NicoMandel / asdc_mwe

minimal working example of how to run code on asdc
0 stars 1 forks source link

Speed tests - 20/12/2023 #2

Open littlerob84 opened 10 months ago

littlerob84 commented 10 months ago

Speed Tests Laptop 1 (HS Laptop) GTX1080 - Torch wasn't found, so I used 'pip install torch', then re-ran and the result was False :-( . Doing some research this GPU isn't new enough and so will never work fast. I haven't run a test on this one yet. Laptop 2 (NPWS Laptop) RTX 2070 - True. But this is the laptop I ran the test on! I just restarted the laptop and re-ran and took 1 hour, 39 mins 42 secs to do 528 images, so 11.33s per iteration. I ran these on JPEGS that were converted form the ARW's and were around 20-30mbs in size. Laptop 3 (My personal one) RTX 3080 Ti - True. Ran a test on 50 and took 5 mins 52 secs, so 7.04s per iteration. I ran these on JPEGS that were converted form the ARW's and were around 30-40mbs in size (these were converted using a higher quality than on the ones I ran on laptop 2). I did notice it had "CUDA:0" at the top though? To run the bounding box script over the 39 detections and it took 1:10 so 1.79s per iteration.

On all 3 I checked power mode was at max and battery mode was highest. Nothing else was running at the time.

Worst case, we can be running these on some flights that have 2000 images per flight, over 12 flights, that will mean 46 hours per site! For 0.9cm work, we are generally doing 8-10 flights per day of around 1000 per flight, call it 9000. That's = 17.6 hours per site. This is on my "fast" laptop, on the NPWS one it equates to 28 hours per site. For the 70 sites this season, that will mean over 82 days of just processing time. (And these times dont include the conversion or bounding box time)

NicoMandel commented 10 months ago

Hi Rob thanks for that input

I've provided code for testing the time and showing what graphics card is being used in the last commit Rest I've already replied to in the email. Definitely need to find ways to accelerate this.

Accelerating by making SAHI run batches, according to this issue here appears to be the best way, however does require some intricate changes as you can see. This works best the larger the GPU memory is, because it reduces transfer times between CPU and GPU, which are the bottlenecks for batch_size=1 calculations at this stage (and also mobile GPUs as yours). So it may bring much more of an increase on my machine than yours. My GPU uses about 2GB of memory constantly per pass, so tripling the batch size may already bring a large performance increase (about half the time then).

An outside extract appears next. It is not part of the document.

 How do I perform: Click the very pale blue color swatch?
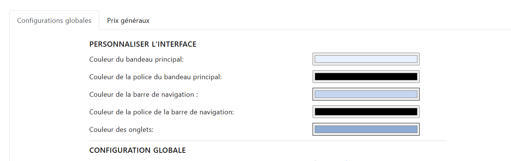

Can explore this. Please provide an indicator of what priority (1, 2 or 3) you would like this to be, 1 being most urgent.

Cheers

NicoMandel commented 10 months ago

Just adding here that my personal laptop with a RTX 3060 GPU took 6.57s per image on an ARW folder of 4 images.

NicoMandel commented 10 months ago

Full process for 4 files with arw images on my personal laptop (RTX 3060) takes 20.80 seconds, so 5.2 seconds per image. including visualisation and storing to drive.

littlerob84 commented 9 months ago

9th Jan 2024 (Version f55bb5f0a6c811871c3fe12f7e76c979ce6be181) - Laptop 3 (My personal one) RTX 3080 Ti - 6.8-7.5 s/it.

NicoMandel commented 9 months ago

Are these speeds sufficient for you or do you want accelerations?

littlerob84 commented 9 months ago

Definitely need it to be faster, we can have upto 5 teams a day and for some sites that can be almost 30,000 images per site. So it really needs to be as fast as possible to make it practical. Mine runs at just over 1 per second, and even that is only just workable during the season.

NicoMandel commented 9 months ago

Hi Rob thanks for that. It should be possible to accelerate it by changing the dataloader to take larger batch sizes, however, I doubt it'll be to 1 second. Let me see where I can get to.